[What this task involves] For the material that follows, return exactly the lines from the one with "Oktober 2025 (33, 1104)" through the one with "office(at)novicum.at (42, 2127)", both ends included.

[Exercise data]
::::

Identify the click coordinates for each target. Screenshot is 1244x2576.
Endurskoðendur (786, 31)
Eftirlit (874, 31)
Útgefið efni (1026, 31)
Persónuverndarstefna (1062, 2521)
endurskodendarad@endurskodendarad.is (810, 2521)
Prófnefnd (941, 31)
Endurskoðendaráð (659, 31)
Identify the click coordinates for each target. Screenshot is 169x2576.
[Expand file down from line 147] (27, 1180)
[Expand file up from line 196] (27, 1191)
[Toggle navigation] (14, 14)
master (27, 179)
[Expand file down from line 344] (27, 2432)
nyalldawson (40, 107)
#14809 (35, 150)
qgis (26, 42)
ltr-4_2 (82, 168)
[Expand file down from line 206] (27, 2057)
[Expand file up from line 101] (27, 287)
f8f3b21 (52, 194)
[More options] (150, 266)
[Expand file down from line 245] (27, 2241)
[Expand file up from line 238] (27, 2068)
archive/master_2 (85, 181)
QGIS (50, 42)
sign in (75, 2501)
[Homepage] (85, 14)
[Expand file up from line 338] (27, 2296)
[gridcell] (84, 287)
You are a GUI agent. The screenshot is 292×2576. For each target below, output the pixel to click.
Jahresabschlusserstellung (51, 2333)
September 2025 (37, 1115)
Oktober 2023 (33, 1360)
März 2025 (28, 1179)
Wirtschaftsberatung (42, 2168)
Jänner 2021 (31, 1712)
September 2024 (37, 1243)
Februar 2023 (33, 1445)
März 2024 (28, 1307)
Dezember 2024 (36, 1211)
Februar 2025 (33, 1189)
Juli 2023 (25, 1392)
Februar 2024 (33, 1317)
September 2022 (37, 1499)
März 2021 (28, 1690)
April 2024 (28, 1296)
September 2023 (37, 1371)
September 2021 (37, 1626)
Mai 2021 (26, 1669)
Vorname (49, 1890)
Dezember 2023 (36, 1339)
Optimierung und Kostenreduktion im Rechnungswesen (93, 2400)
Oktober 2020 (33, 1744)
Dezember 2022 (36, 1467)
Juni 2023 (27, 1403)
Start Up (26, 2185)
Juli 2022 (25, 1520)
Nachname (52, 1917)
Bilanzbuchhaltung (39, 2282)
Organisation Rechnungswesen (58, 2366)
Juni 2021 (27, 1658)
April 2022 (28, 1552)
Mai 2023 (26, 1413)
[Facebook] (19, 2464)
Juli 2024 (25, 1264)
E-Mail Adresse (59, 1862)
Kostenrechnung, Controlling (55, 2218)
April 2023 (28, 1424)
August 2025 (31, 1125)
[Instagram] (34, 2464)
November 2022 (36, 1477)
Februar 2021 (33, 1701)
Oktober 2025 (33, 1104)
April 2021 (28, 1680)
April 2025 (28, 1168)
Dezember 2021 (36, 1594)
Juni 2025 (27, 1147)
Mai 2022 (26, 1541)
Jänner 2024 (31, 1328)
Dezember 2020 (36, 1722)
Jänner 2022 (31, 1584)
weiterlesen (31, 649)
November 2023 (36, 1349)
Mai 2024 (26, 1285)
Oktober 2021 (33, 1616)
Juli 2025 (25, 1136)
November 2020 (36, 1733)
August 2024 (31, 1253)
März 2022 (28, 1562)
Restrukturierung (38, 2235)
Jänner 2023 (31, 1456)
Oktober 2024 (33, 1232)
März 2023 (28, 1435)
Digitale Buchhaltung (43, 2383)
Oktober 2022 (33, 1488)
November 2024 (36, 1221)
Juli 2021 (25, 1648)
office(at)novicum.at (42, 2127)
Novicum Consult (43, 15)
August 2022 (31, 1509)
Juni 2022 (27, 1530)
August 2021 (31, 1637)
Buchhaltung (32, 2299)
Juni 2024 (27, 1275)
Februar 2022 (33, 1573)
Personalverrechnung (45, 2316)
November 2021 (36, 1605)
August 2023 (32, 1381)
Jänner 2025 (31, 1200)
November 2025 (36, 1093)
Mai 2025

::::

[Result of the exercise]
Oktober 2025 (33, 1104)
April 2021 (28, 1680)
April 2025 (28, 1168)
Dezember 2021 (36, 1594)
Juni 2025 (27, 1147)
Mai 2022 (26, 1541)
Jänner 2024 (31, 1328)
Dezember 2020 (36, 1722)
Jänner 2022 (31, 1584)
weiterlesen (31, 649)
November 2023 (36, 1349)
Mai 2024 (26, 1285)
Oktober 2021 (33, 1616)
Juli 2025 (25, 1136)
November 2020 (36, 1733)
August 2024 (31, 1253)
März 2022 (28, 1562)
Restrukturierung (38, 2235)
Jänner 2023 (31, 1456)
Oktober 2024 (33, 1232)
März 2023 (28, 1435)
Digitale Buchhaltung (43, 2383)
Oktober 2022 (33, 1488)
November 2024 (36, 1221)
Juli 2021 (25, 1648)
office(at)novicum.at (42, 2127)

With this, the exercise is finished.